Table 1 Number of patients and markers in each Genetic Cohort

New loci identified for psoriasis and psoriasis subtypes

Association analysis was performed with four different comparisons for each cohort: PsV vs. Control; PsA vs. Control; PsC vs. Control; and PsA vs. PsC. In our PsV vs. control meta-analysis, we identified a new psoriasis susceptibility locus at 13q14.2 (rs9591325; p = 7 × 10−9 [Wald test]; odds ratio = 1.25), which is located inside an intron of DLEU1 (Supplementary Figure 4). Interestingly, the effect size of this locus is larger than those of the psoriasis loci recently identified through Immunochip GWAS-based meta-analysis20,22,27. Upon investigation, we found this marker was not well-imputed in the large Immunochip dataset27 when using 1KG as a reference panel, and thus the previous association results for this marker relied solely on the GWAS datasets. The HRC imputation panel we employed here has significantly enhanced the imputation quality of this marker (from r2 = 0.54 to 0.84), thus allowing the inclusion of the Immunochip cohort and the increase of statistical power at this locus. Interestingly, this marker was previously identified as genome-wide significant (p = 1 × 10−10)28 for primary biliary cirrhosis; and it was suggested to be a secondary signal for multiple sclerosis (p = 2 × 10−7)29, independent of the genome-wide significant primary signals (rs80634930: ld-r2 = 0.076, rs281219729: ld-r2 = 0.14).

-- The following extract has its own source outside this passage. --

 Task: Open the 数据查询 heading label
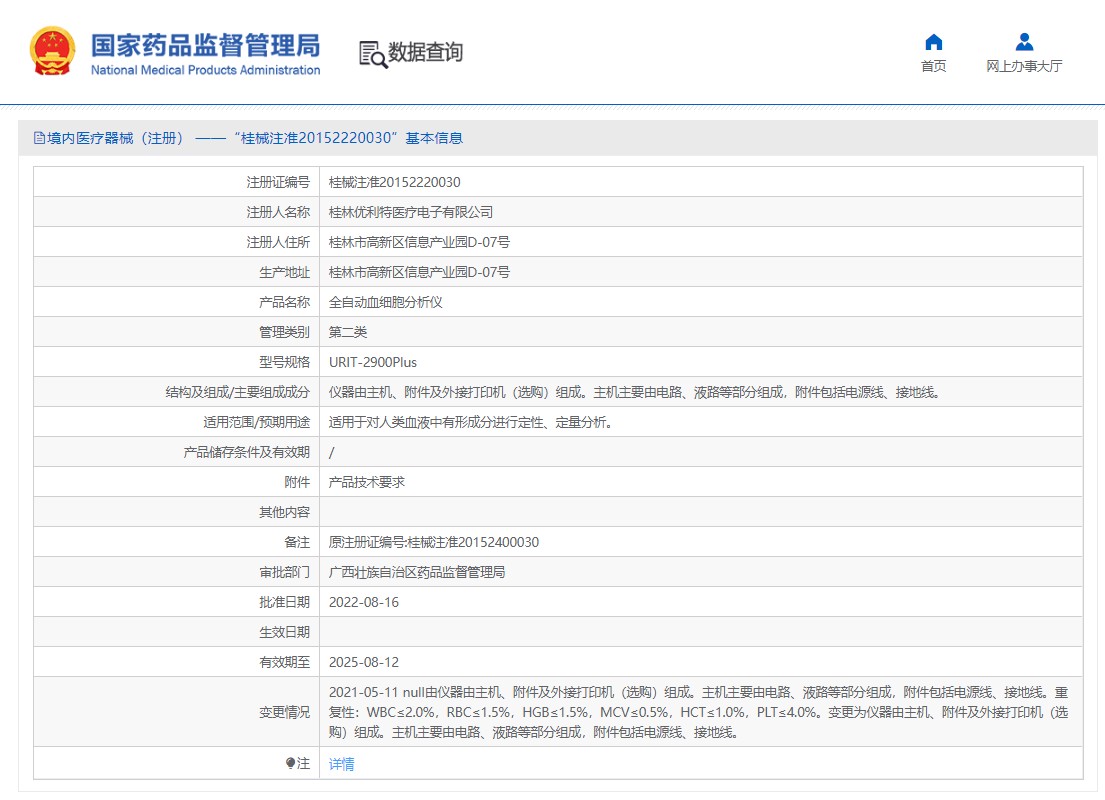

With enhanced subphenotype sample size and number of well-imputed markers, our PsA/PsC vs. control meta-analyses showed that all 10 PsA, and 10 out of 12 PsC loci identified in the previous study13 still achieve genome-wide significance (p ≤ 5 × 10−8) (Fig. 2). In addition, we showed eight new genome-wide significant loci for PsA/PsC (three for PsA; five for PsC; Table 2) from PsV loci with previously unknown subtype association. Since one of the cohorts (PsA GWAS) only contains PsA samples, it was not possible to include this cohort in a direct meta-analysis comparing PsA vs. PsC. Confirming previous findings13, we found indirect meta-analysis (i.e., comparing summary statistics from PsA vs. control to PsC vs. control) using all the cohorts to be more powerful at differentiating the genetic architectures than direct meta-analysis without the PsA GWAS (Supplementary Figure 5). However, comparisons of the genetic architecture between PsA and PsC (direct and indirect PsA vs. PsC meta-analyses) only identified markers within MHC (Supplementary Figure 6) as having genome-wide significance, which is in concordance with our previous study13.

Fig. 2
figure 2

Meta-analysis results. New loci identified by this study are highlighted in red, whereas loci identified in a previous study that were not genome-wide significant in this study are highlighted in blue, for meta-analysis results based on the following comparisons: a PsV vs. Control; b PsA vs. Control; and c PsC vs. Control

Table 2 Meta-analysis results for possible new psoriasis loci

Previous studies have illustrated that psoriasis loci are enriched among regulatory elements20,31. Here, our enrichment analysis showed markers differentiating PsA and PsC were also enriched among regulatory elements. We evaluated the proportions of overlap with active regulatory elements (measured by H3K27ac marks31) for markers with different significance levels in PsA vs. PsC indirect meta-analysis (see Methods). Interestingly, we found that markers with the most significant p values differentiating the two subtypes were enriched for H3K27ac peaks across 34 cell types we examined (Fig. 3a). Specifically, the most significant genetic markers exhibited higher overlap with active elements in immune cells. Five cell types, i.e., B-cells (adult CD20), Tnaive (CD25- CD45RA + naive), Tmemory (CD25− CD45RO + mem), Th17 (CD25− IL17 + Th17 stim), and CD8+naive (CD45RA + CD8), achieve over 15% of overlap among the most significant markers (Fig. 3b). It is worth noting the MHC plays a large role in psoriasis immunology, and that outside this region, the cell type overlap is different.

Fig. 3
figure 3

Enrichment for regulatory elements. Enrichment calculated using active enhancers predicted using H3K27ac: a heatmap showing the relative overlap (compared to the 0–0.05 bin) with each cell type for markers with different p values (from gray: no overlap, through to dark green: high overlap) and b overlap for the top five cell types (with highest relative increase from the baseline percentage)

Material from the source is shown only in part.